━━━━━ Data for processing ━━━━━

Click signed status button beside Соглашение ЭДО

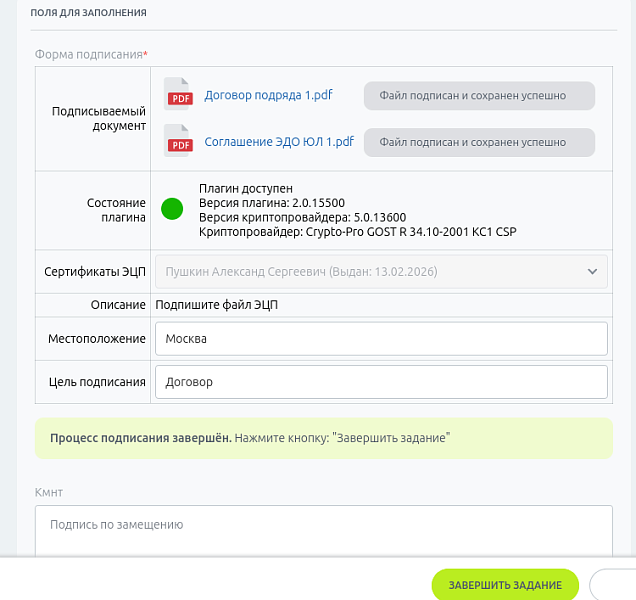tap(479, 142)
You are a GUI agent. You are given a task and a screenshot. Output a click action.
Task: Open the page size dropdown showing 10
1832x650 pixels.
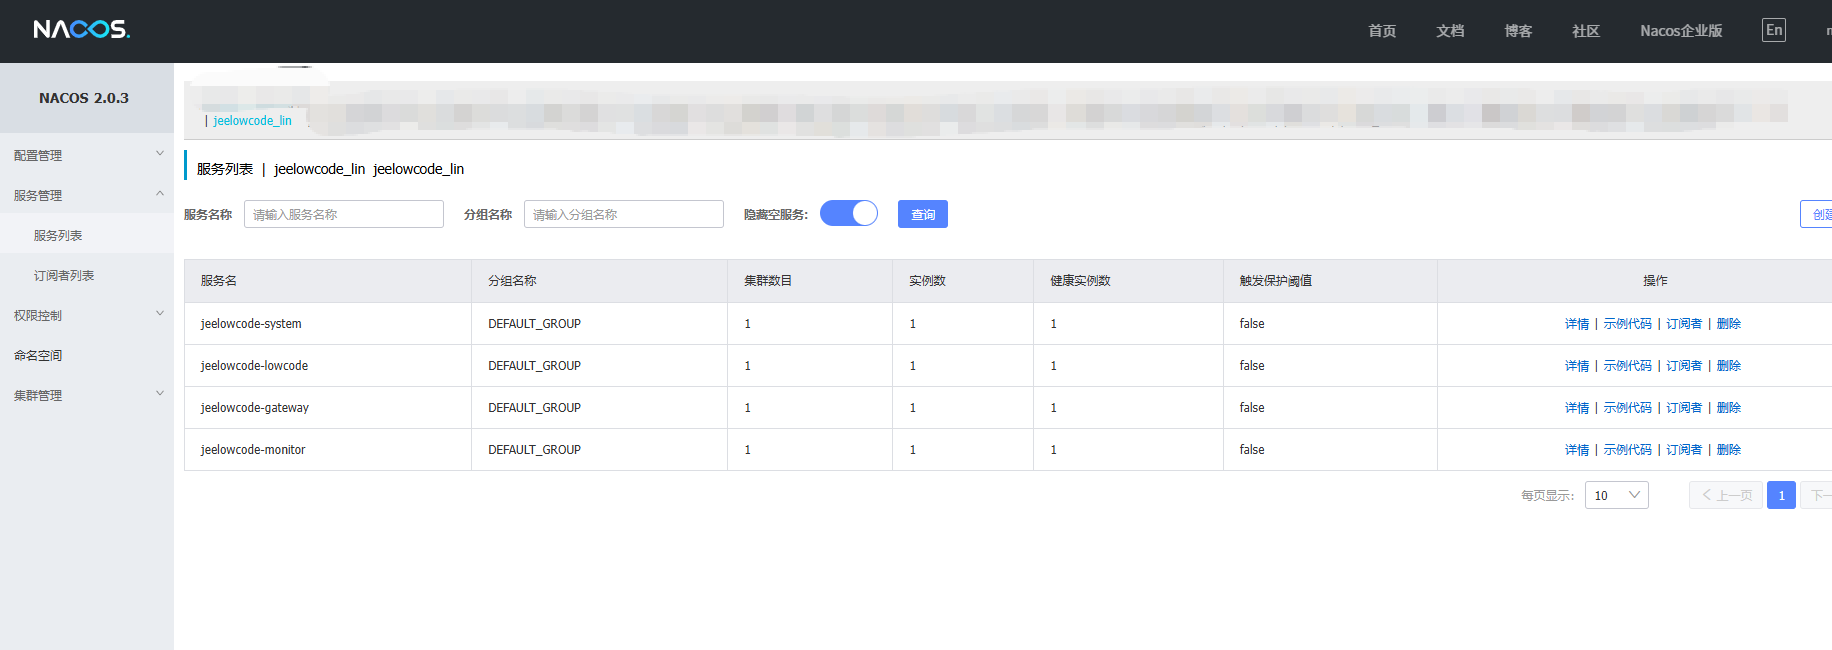coord(1616,495)
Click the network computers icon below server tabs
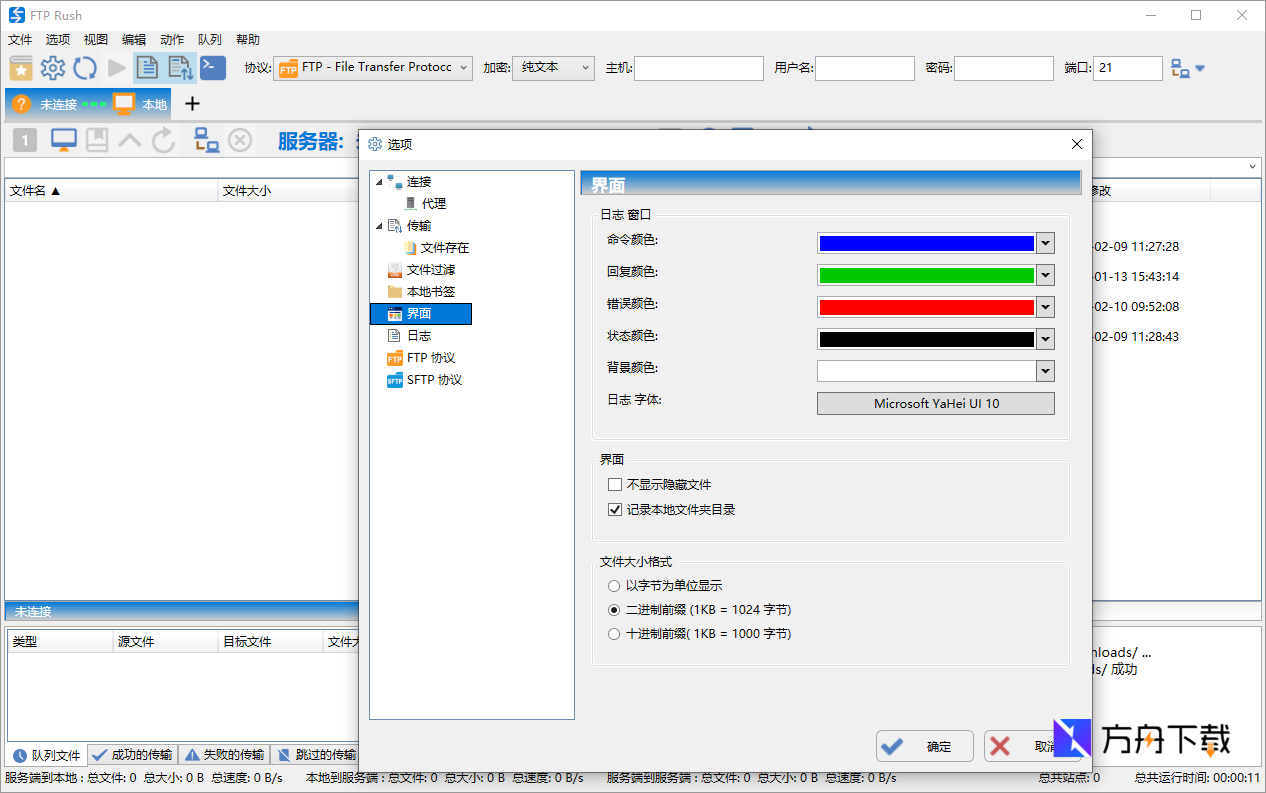The width and height of the screenshot is (1266, 793). [207, 141]
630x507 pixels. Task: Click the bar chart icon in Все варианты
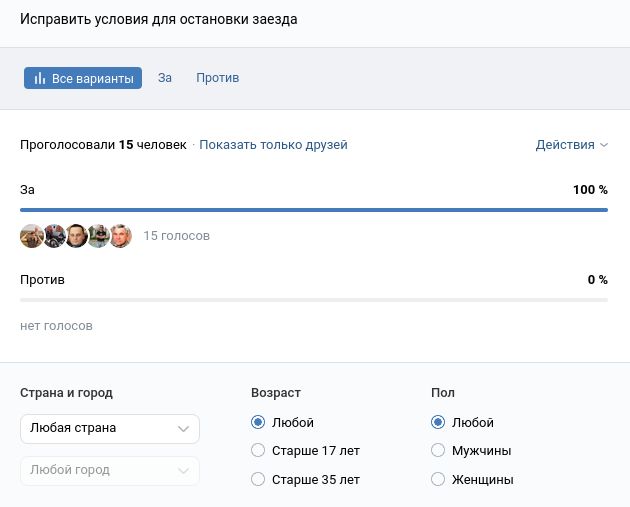pyautogui.click(x=40, y=78)
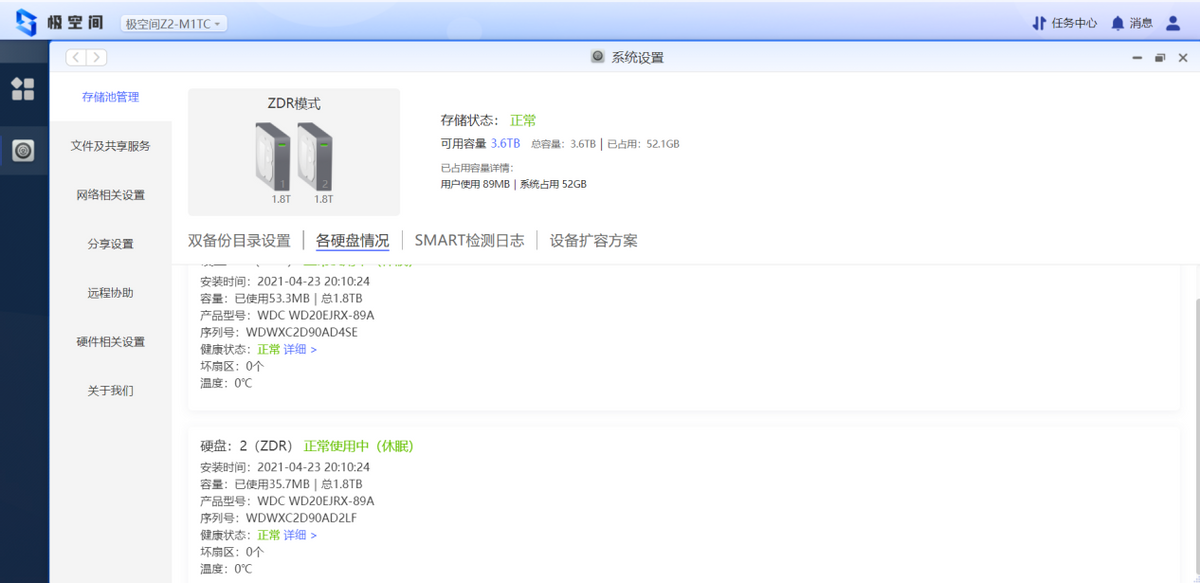Select 文件及共享服务 in the settings menu
Image resolution: width=1200 pixels, height=583 pixels.
point(110,144)
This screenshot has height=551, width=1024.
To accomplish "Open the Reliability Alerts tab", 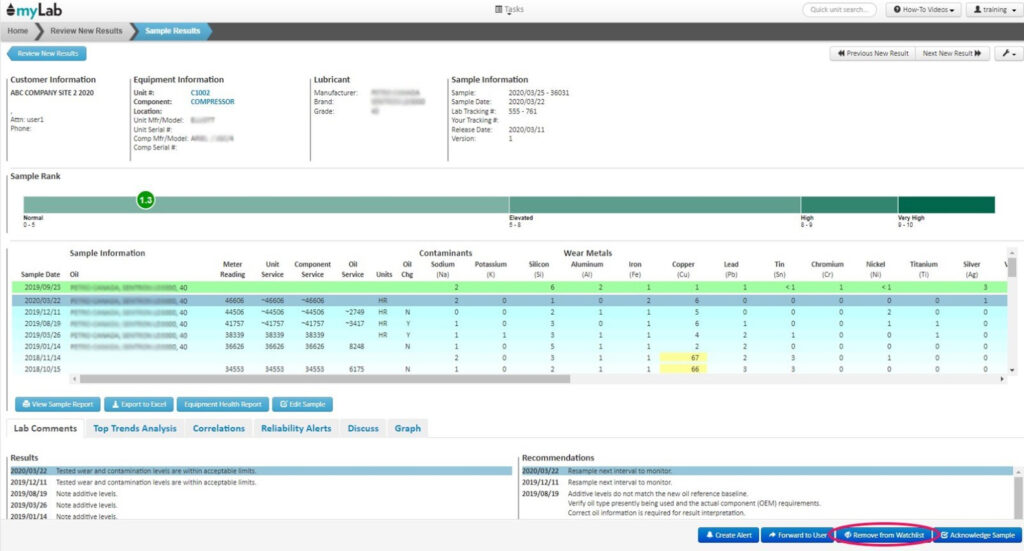I will [x=296, y=428].
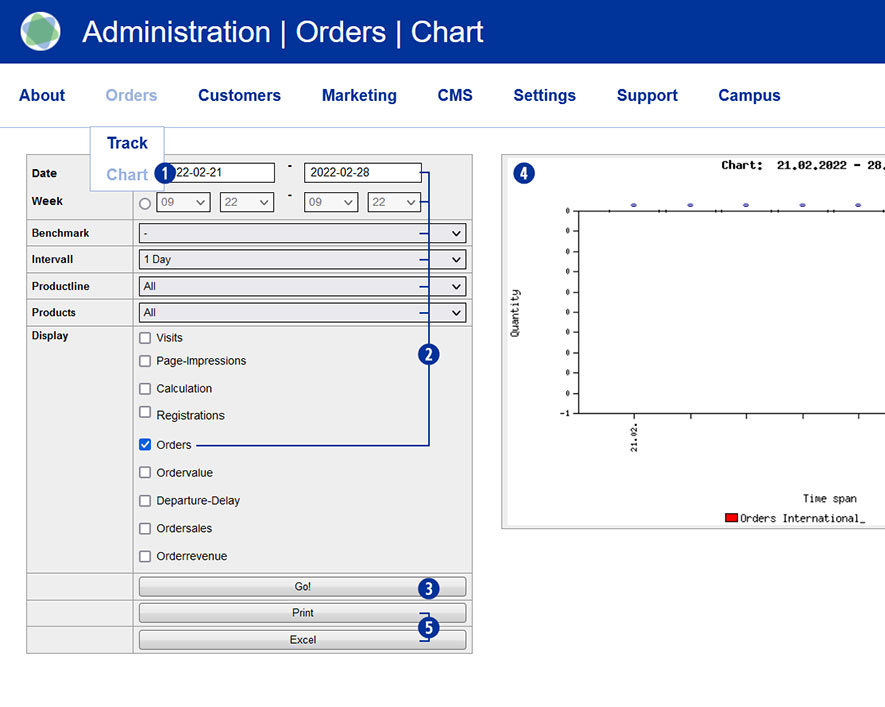The image size is (885, 707).
Task: Click the end date field 2022-02-28
Action: 362,173
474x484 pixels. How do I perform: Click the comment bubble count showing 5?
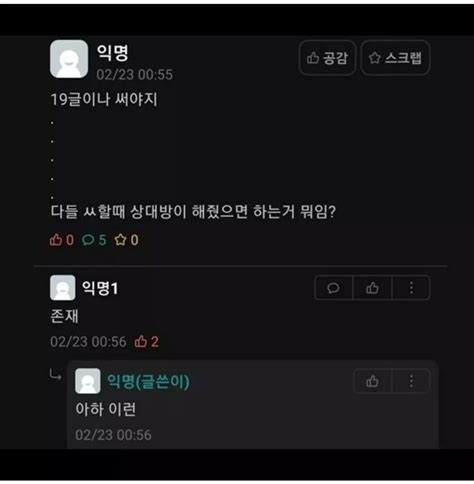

━━━━━

Your task
Filter the records above down to the lines containing "showing".

Answer to this exercise
Task: Open the page size dropdown showing 10
474x484 pixels. How do I perform: Click the comment bubble count showing 5?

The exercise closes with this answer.